- _What is required_
Edit the passage on going to the MEPS, starting with "Things to bring" and going on through "just in case.", and write it out again with "deodorant" replaced by "sunscreen".

- _Text segment_

######

Going to the Military Entrance Processing Station was the third step to becoming a soldier, after talking to a recruiter and taking the ASVAB. Perhaps the biggest step, in terms of what you do, is the MEPS. It's a long process, and you'll take, most likely, the most thorough physical of your life.
After taking the ASVAB your recruiter will schedule a day for the MEPS. Mine was just a week after the other, but yours may vary. The way the MEPS works is over the course of 2 days you will stay at the processing station and be tested on the morning of the second day. You will need an overnight bag because you will be spending one night in a hotel.

Things to bring to the MEPS:
- Change of clothes. Shirt, pants, socks, underwear (men, no thongs. Yes they say that!)
- Toiletries. Toothbrush, toothpaste, deodorant, soap. Most toiletries were provided at my MEPS hotel room but bring them just in case.
- Paperwork. Any paperwork you have yet received might be useful, your recruiter will then tell you which to keep with you.
- Something to do. You might be sitting around in your room for a while, bring a book.

######

- _Dataset entries_
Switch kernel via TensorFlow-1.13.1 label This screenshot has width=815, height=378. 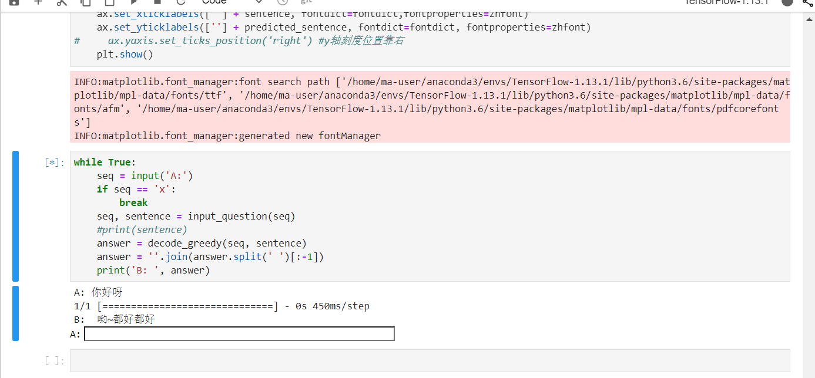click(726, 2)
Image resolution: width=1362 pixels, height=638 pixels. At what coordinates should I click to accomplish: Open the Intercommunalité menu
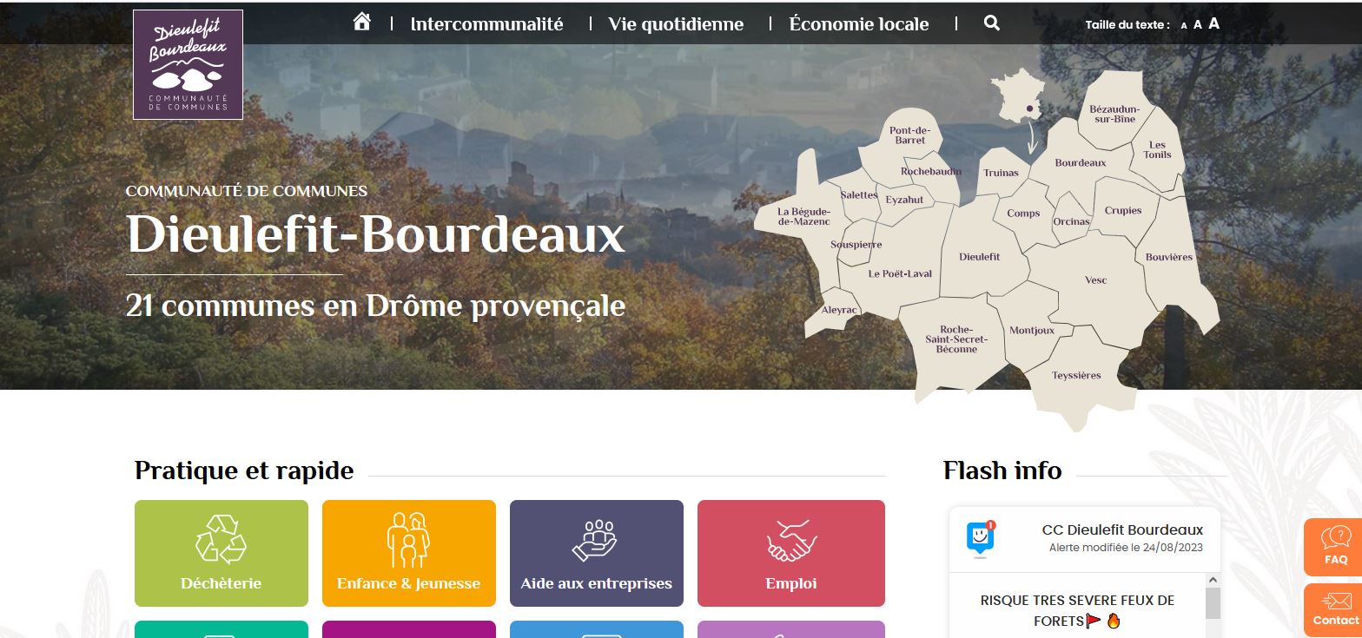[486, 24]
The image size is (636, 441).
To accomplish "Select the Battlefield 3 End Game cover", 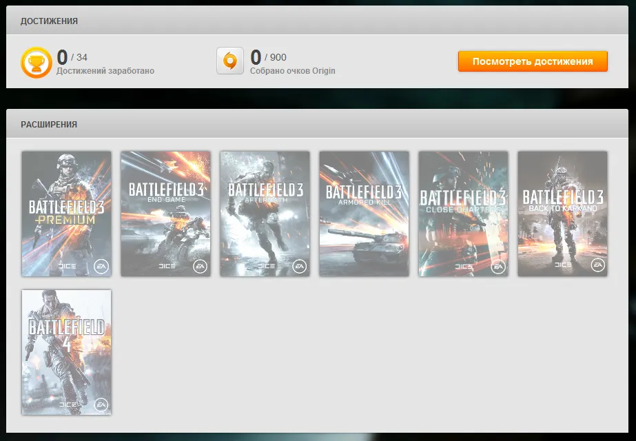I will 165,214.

######

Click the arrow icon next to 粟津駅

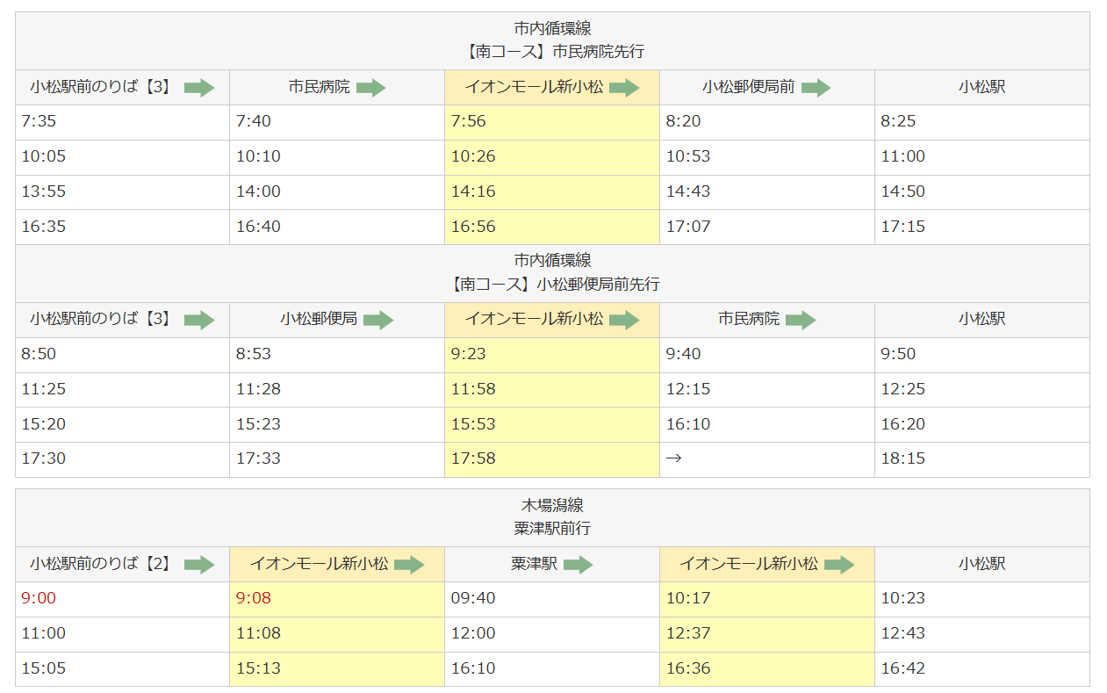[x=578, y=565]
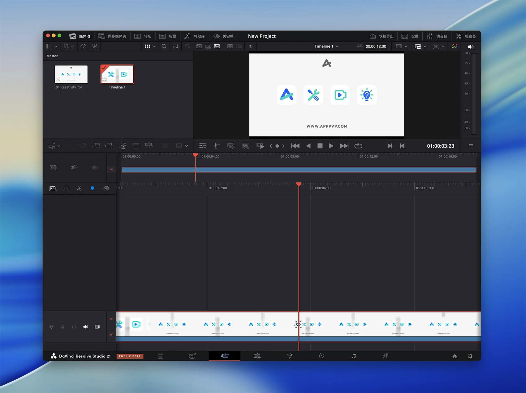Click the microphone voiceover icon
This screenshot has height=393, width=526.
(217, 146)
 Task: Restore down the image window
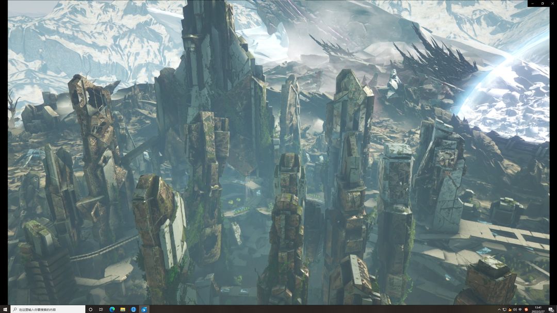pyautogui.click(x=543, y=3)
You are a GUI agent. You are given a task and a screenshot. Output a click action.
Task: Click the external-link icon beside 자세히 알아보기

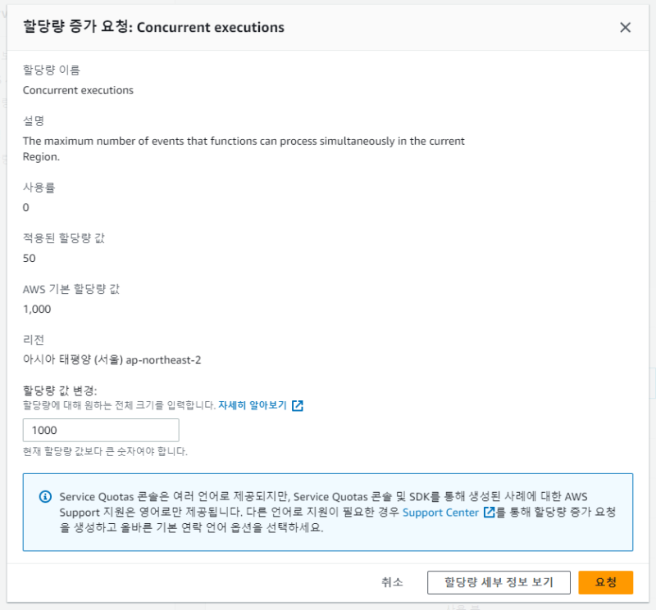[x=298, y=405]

######

- _Written reply_
Things to bring to the MEPS:
- Change of clothes. Shirt, pants, socks, underwear (men, no thongs. Yes they say that!)
- Toiletries. Toothbrush, toothpaste, sunscreen, soap. Most toiletries were provided at my MEPS hotel room but bring them just in case.